It’s hard to go back and dig the movies you loved in childhood as much after becoming an adult, but I’d say Meet Me in St. Louis stands the test of time. This favorite of old has a real evergreen quality, with charming, tuneful songs, able performances and vibrant direction.
So why haven’t I seen it that often?
It’s not always on TV; there’s one reason. And the fact is, I chanced upon it last night on the telly. For some reason, I don’t seek it out like I do other movies. I guess that’s too bad. It’s really worth looking for.
Of course, it’s Judy Garland’s movie, and she’s terrific in it. The film basically glows, and it’s mostly because of her; she sings the marvelous tunes with such feeling that you’re likely to join her in regaling your loved ones with the catchy melodies. I did, despite the fact that my pipes are nowhere near what Garland’s were.

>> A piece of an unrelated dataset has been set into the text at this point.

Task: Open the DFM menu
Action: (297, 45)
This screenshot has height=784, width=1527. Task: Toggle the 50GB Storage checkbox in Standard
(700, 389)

That didn’t stop me, however.
Meet Me in St. Louis is one of those pictures that has aged as gracefully as a fine wine, and it’s one of the few flicks that remains as good now as it did when I was a kid. I’m happy about that; it makes revisiting my childhood all the more special while allowing me to retain a grown-up’s perspective. You don’t get that chance too often. You’ve got to enjoy it while it lasts.
I’m doing that right now.
Last night, I watched something I hadn’t seen in more than 30 years.

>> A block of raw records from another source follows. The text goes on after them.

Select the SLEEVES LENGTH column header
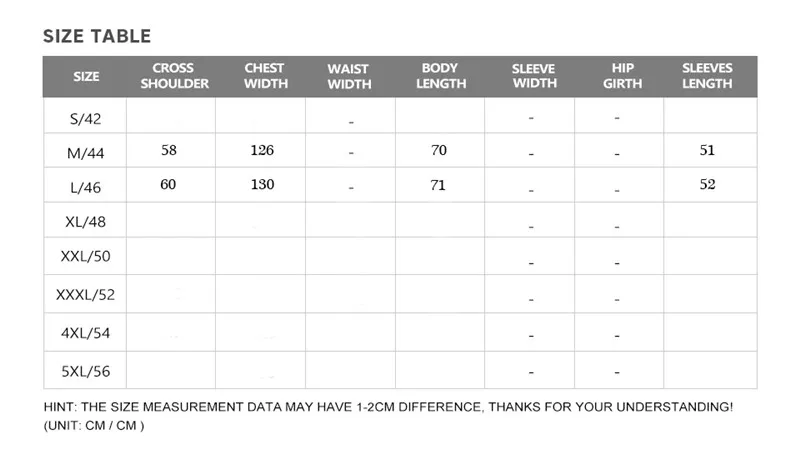 click(x=707, y=76)
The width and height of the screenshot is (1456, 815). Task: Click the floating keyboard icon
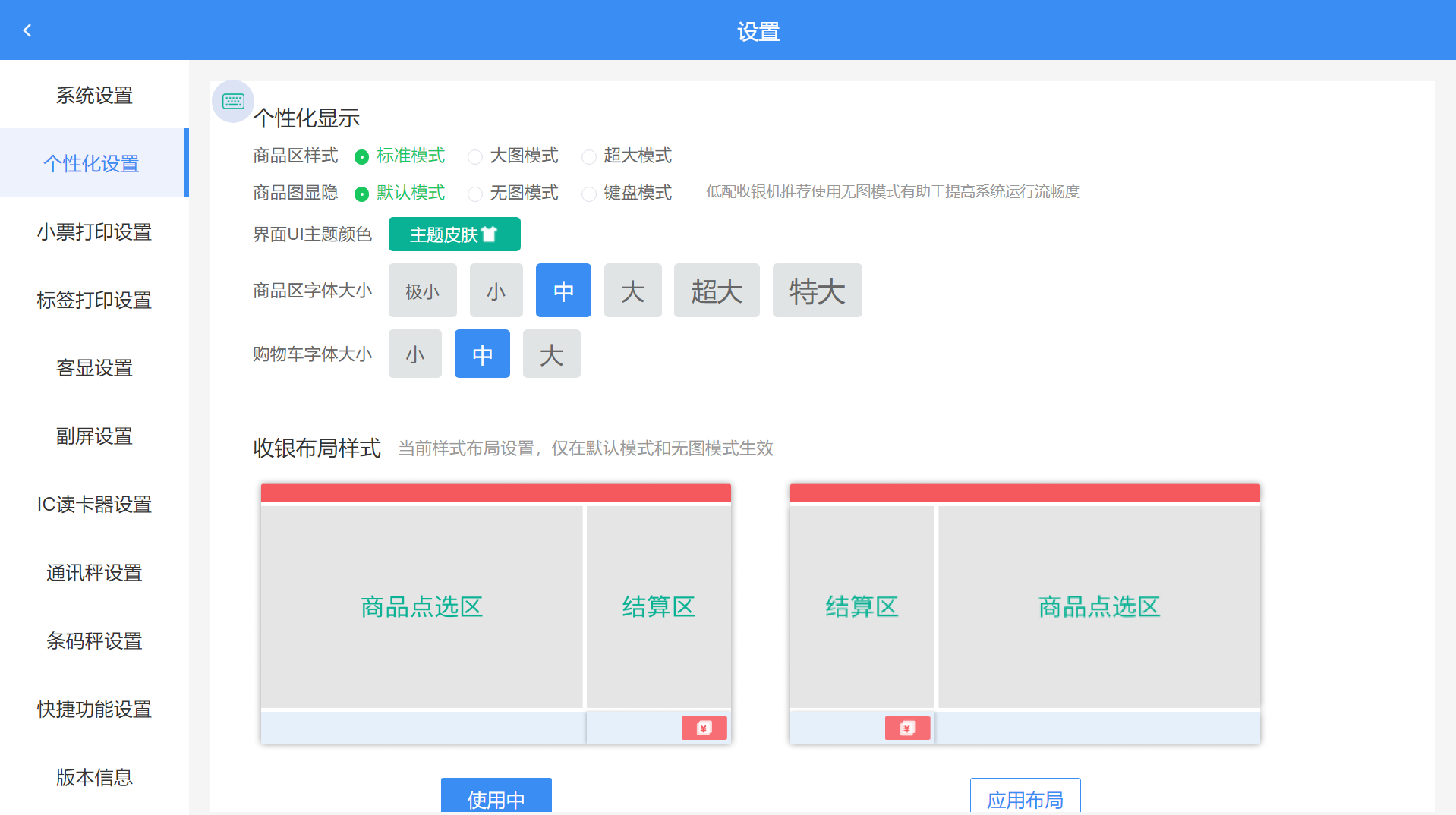(x=233, y=101)
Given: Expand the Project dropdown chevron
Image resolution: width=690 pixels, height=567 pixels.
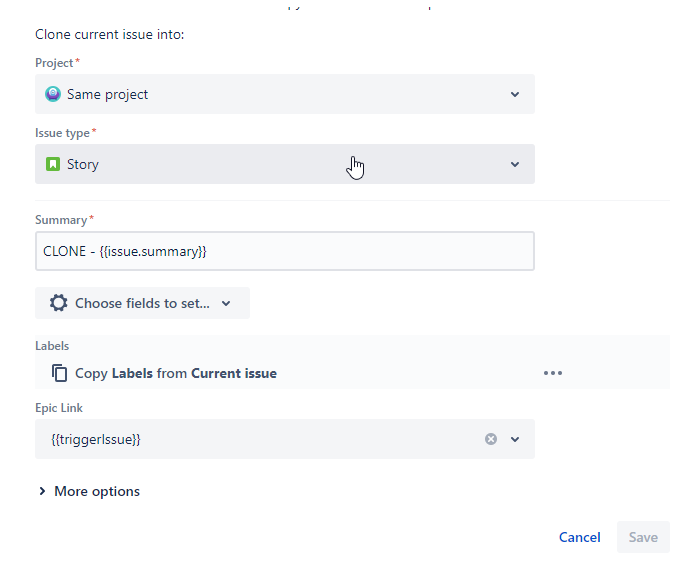Looking at the screenshot, I should (x=515, y=94).
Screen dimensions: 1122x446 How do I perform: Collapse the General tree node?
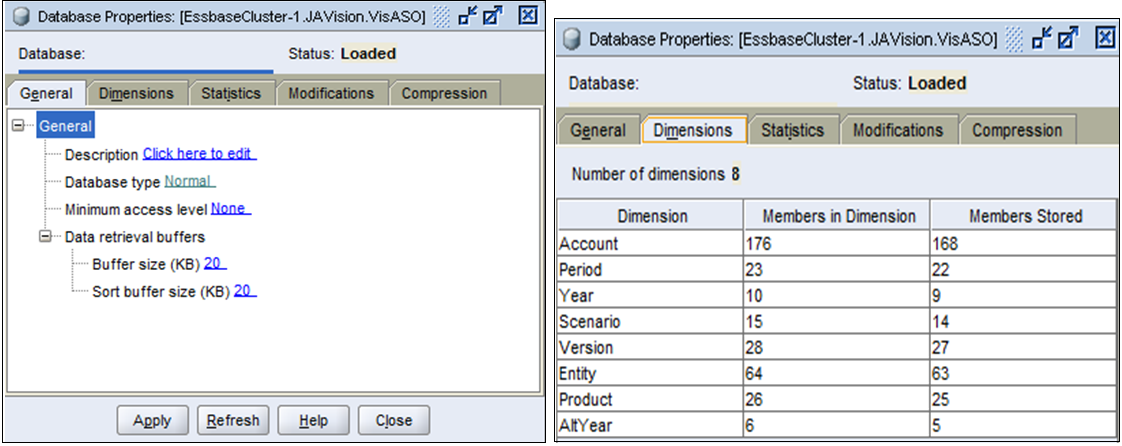pos(19,126)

It was an imaginative animated short that appeared on Sesame Street when I was a kid, so you know it was long ago. In it, a young woman lying on her bed imagines the crack on her wall to be various friendly animals: a camel, a hen and a monkey. She travels with them through the wall and finds what is hoped to be a new pal but turns out to be the “Crack Master,” a horrible, frowning face made of cracks. This “Crack Master” then is “destroyed” as the plaster that makes up his visage falls to the ground because he is “mean.”
Whoa, right? What a trip.
Actually, this short frightened me practically to death as a young child; I remember running out of the room when it was on so I didn’t have to see it. There was something about the face of the “Crack Master” that bothered me, as well as the idea of cracks coming to life. But in watching it last night, I did something I’ve been unable to do for decades: Conquer my fear. The scares of childhood weren’t, thankfully, there. Just the remnants of memories.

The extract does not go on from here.